Your task is to output the entries below word for word.

• • • •

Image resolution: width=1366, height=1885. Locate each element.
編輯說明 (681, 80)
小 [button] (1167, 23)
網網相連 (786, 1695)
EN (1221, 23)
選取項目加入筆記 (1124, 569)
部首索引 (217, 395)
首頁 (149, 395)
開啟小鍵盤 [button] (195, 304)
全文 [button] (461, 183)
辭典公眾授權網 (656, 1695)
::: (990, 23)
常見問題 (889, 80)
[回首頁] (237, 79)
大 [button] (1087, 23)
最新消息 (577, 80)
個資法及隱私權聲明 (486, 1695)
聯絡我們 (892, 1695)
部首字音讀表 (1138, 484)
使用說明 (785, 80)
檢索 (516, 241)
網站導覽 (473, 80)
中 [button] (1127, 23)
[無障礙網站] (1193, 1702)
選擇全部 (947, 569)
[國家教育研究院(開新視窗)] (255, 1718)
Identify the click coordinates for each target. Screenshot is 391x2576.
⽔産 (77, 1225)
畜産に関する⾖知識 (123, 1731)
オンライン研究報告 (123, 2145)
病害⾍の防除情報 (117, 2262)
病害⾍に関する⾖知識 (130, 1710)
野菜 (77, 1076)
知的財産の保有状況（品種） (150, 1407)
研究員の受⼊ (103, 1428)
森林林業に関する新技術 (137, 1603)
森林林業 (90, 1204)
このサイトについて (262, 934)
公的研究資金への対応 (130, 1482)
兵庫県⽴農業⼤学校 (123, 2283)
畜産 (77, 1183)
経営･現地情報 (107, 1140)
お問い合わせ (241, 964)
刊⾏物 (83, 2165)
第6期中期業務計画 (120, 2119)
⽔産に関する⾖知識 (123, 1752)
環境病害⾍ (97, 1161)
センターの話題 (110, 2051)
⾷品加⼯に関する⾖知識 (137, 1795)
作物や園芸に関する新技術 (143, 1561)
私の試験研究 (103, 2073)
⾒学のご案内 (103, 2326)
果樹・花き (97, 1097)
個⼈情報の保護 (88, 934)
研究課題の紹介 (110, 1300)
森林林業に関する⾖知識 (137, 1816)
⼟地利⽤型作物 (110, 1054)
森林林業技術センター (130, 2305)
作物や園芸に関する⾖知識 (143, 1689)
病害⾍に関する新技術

• • • •

- **RESULT OF THIS TASK**
Image resolution: width=1366, height=1885. Locate each element.
編輯說明 (681, 80)
小 [button] (1167, 23)
網網相連 (786, 1695)
EN (1221, 23)
選取項目加入筆記 (1124, 569)
部首索引 (217, 395)
首頁 (149, 395)
開啟小鍵盤 [button] (195, 304)
全文 [button] (461, 183)
辭典公眾授權網 (656, 1695)
::: (990, 23)
常見問題 (889, 80)
[回首頁] (237, 79)
大 [button] (1087, 23)
最新消息 (577, 80)
個資法及隱私權聲明 (486, 1695)
聯絡我們 (892, 1695)
部首字音讀表 (1138, 484)
使用說明 (785, 80)
檢索 (516, 241)
網站導覽 (473, 80)
中 [button] (1127, 23)
[無障礙網站] (1193, 1702)
選擇全部 (947, 569)
[國家教育研究院(開新視窗)] (255, 1718)
Identify the click coordinates for each target. Screenshot is 391x2576.
⽔産 (77, 1225)
畜産に関する⾖知識 (123, 1731)
オンライン研究報告 (123, 2145)
病害⾍の防除情報 (117, 2262)
病害⾍に関する⾖知識 (130, 1710)
野菜 (77, 1076)
知的財産の保有状況（品種） (150, 1407)
研究員の受⼊ (103, 1428)
森林林業に関する新技術 (137, 1603)
森林林業 (90, 1204)
このサイトについて (262, 934)
公的研究資金への対応 (130, 1482)
兵庫県⽴農業⼤学校 (123, 2283)
畜産 (77, 1183)
経営･現地情報 (107, 1140)
お問い合わせ (241, 964)
刊⾏物 (83, 2165)
第6期中期業務計画 (120, 2119)
⽔産に関する⾖知識 (123, 1752)
環境病害⾍ (97, 1161)
センターの話題 (110, 2051)
⾷品加⼯に関する⾖知識 (137, 1795)
作物や園芸に関する新技術 (143, 1561)
私の試験研究 (103, 2073)
⾒学のご案内 (103, 2326)
果樹・花き (97, 1097)
個⼈情報の保護 (88, 934)
研究課題の紹介 (110, 1300)
森林林業に関する⾖知識 (137, 1816)
⼟地利⽤型作物 (110, 1054)
森林林業技術センター (130, 2305)
作物や園芸に関する⾖知識 (143, 1689)
病害⾍に関する新技術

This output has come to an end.